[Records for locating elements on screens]
=-=-=-=-=
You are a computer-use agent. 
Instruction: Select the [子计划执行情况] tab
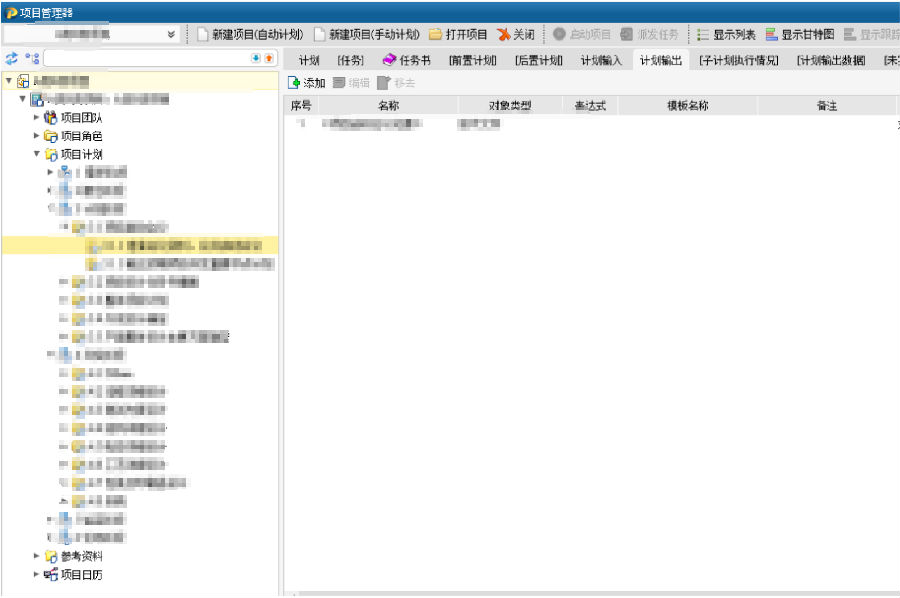pos(738,60)
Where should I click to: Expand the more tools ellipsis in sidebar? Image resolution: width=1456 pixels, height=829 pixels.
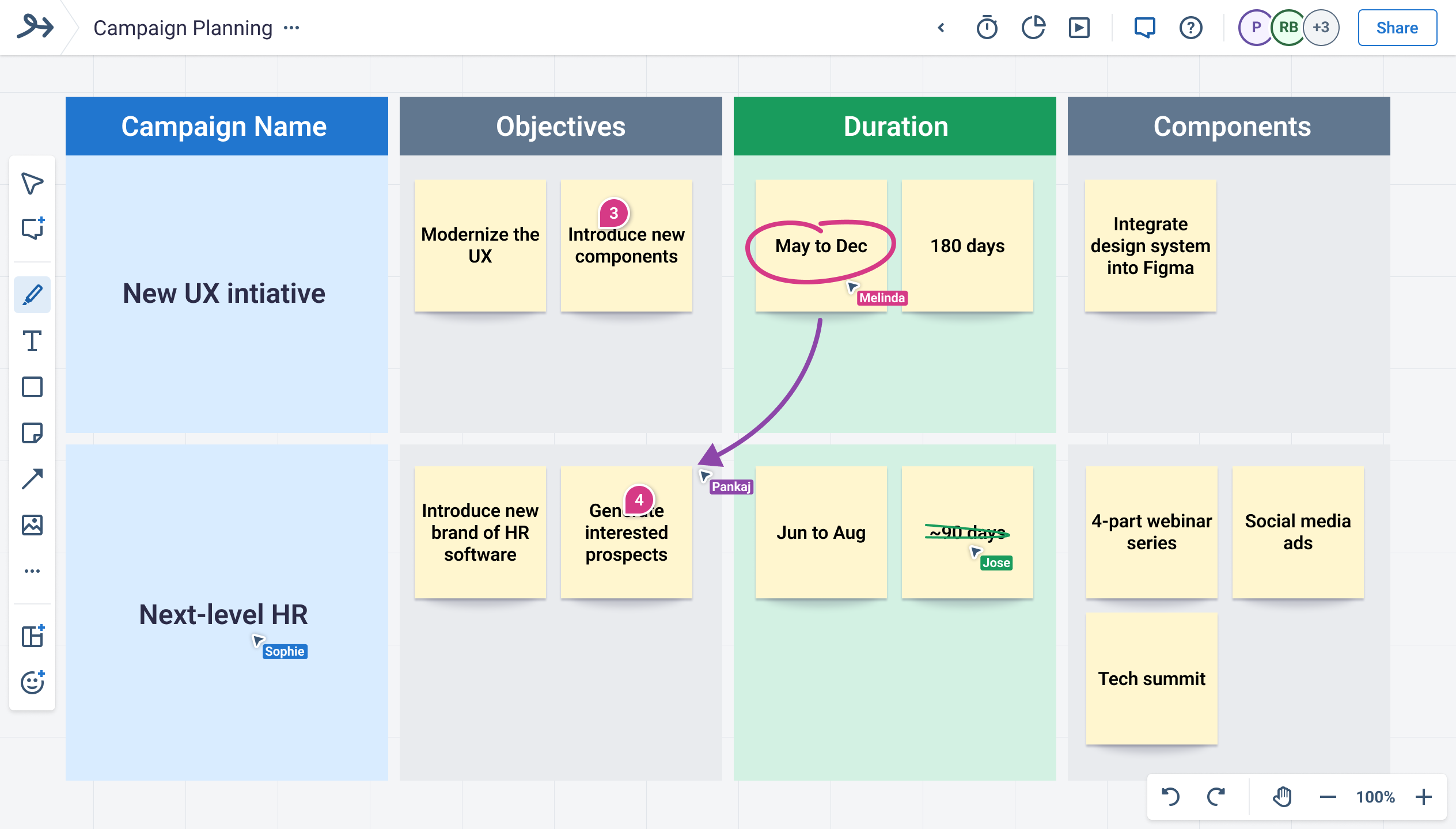[x=32, y=571]
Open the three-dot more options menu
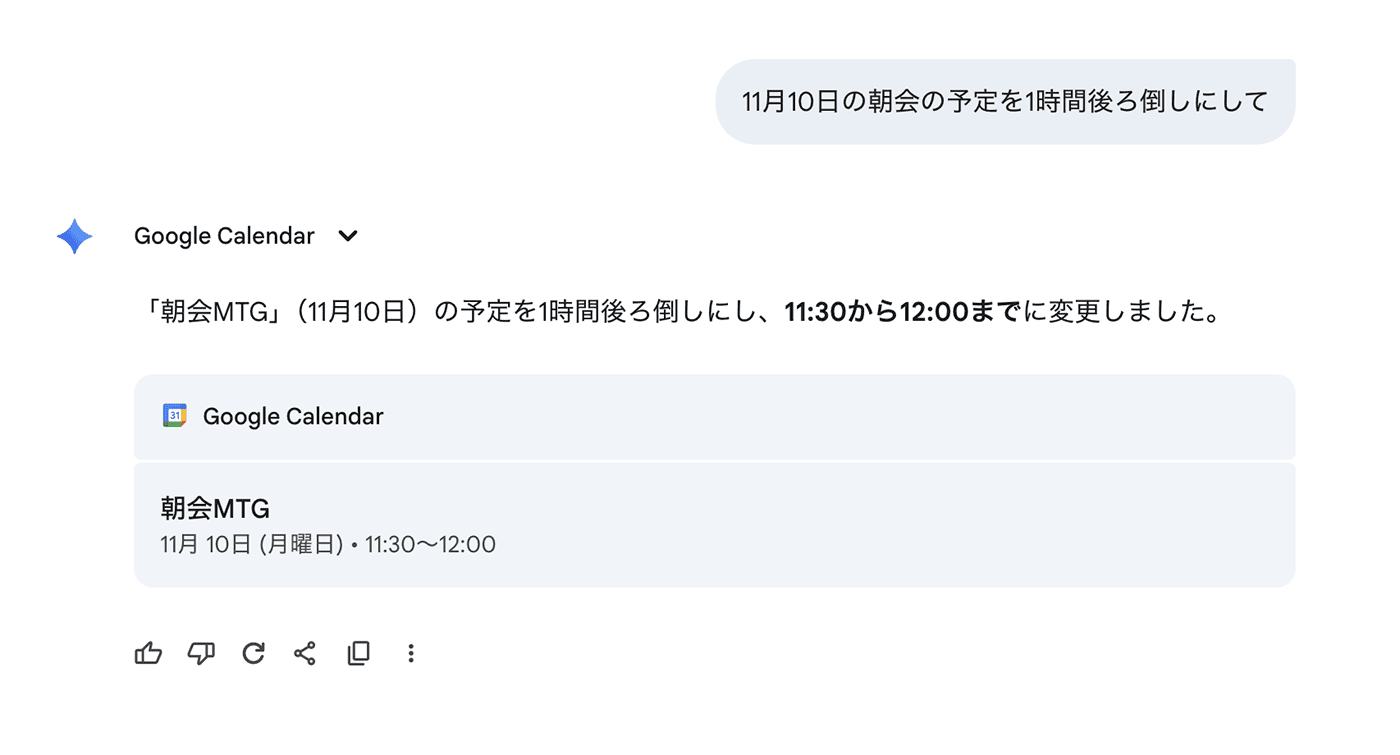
=-=-=-=-=
◆ DO THIS
Please write out all the records again, requests included, and increase every coordinate in the answers by 30. Leave the pictures out.

◆ RESULT FOR THIS EXERCISE
You are a computer-use agent. 
Instruction: Select the [子计划执行情况] tab
pos(768,90)
Where should I click to: Expand the more tools ellipsis in sidebar? Image resolution: width=1456 pixels, height=829 pixels.
[x=62, y=601]
Open the three-dot more options menu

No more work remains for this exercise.